━━━ PROVIDED TEXT ━━━

Our data demonstrated new features on morbidity and mortality of T. cruzi/HIV co-infection besides interferences of CDR in the natural history of T. cruzi/HIV co-infection. Among these evidences generated by our study are: a shorter time between co-infection diagnosis and death in reactivation than in non-reactivation patients by multivariate analysis (p = 0.006); death status at notification registered more frequently in the reactivation group while “being followed” status in the non-reactivation group (p<0.001); different causes of death between reactivation (predominance of CDR) and non-reactivation group (mainly opportunistic AIDS infections) (p<0.001) with different evolution and outcomes; higher percentage of deaths in meningoencephalitis and lower in “others” non-severe cases of reactivation (p = 0.008); and CD4 counts differences among several sites of reactivation (p<0.004), with lower CD4+ counts in meningoencephalitis or “meningoencepahlitis + myocarditis” compared to myocarditis, as well as in meningoencephalitis compared to “others” (p = 0.0009, p = 0.008, and p = 0.02, respectively).

We emphasized that the statistical difference of time lapsed from co-infection diagnosis to CDR or death showed a clear gap about opportunity of timely diagnose both T. cruzi and HIV infections in patients under follow-up for early detection of CDR. In addition, this association emphasizes the need of careful management of both infections by controlling adherence to ART and monitoring T. cruzi parasitemia soon after co-infection diagnosis.

━━━ SUPPLIED RECORDS ━━━

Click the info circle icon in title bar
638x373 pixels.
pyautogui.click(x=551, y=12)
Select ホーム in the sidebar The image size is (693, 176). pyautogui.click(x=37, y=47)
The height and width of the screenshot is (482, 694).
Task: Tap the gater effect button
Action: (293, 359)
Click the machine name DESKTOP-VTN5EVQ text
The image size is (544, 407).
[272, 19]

━━━

▸ PROBLEM 1
According to the passage on T. cruzi/HIV co-infection, what mainly caused death in the non-reactivation group?
▸ PROBLEM 2
Write the next part of the passage on T. cruzi/HIV co-infection, beginning after its final sentence.
The records are separate material, unrelated to the passage on T. cruzi/HIV co-infection.

▸ RESPONSE AREA 1
Opportunistic AIDS infections.

▸ RESPONSE AREA 2
In our study, HIV infection was the first diagnosed infection in 55.2% of all co-infection cases, and simultaneous diagnosis of HIV and CD only occurred in 16.4% of cases. Remarkably, about 50% of co-infection cases were diagnosed only 7 days before reactivation diagnosis, emphasizing the need for active search for CD when HIV was first diagnosed and vice-versa upon clinical and epidemiological suspicion and serological testing or even in the absence of signs and symptoms. In fact, the greater interval between co-infection and reactivation diagnosis before 1997 is parallel to the initial effort from the “Network for Healthcare and Study of Trypanosoma cruzi/HIV co-infection and other immunosuppression conditions” for an early diagnosis of both infections. Significant difference for the time between co-infection to reactivation (higher before 1997, due to active search from physician aware of CD in some centers) with no difference between co-infection diagnosis to death (p = 0.10) and reactivation time to death (p = 0.72) suggest that co-infection diagnosis was early detected in the first period but not enough to modify death, probably due to the lack of timely CDR diagnosis and antiparasitic treatment. After 1997, creation of Brazilian reference centers for HIV/AIDS increased the % of first HIV diagnosis in the co-infection diagnosis. However, CD continues to be a neglected disease and has not been the main focus for HIV specialists. Consequently, co-infection has become a late diagnosis in these centers, close to reactivation diagnosis.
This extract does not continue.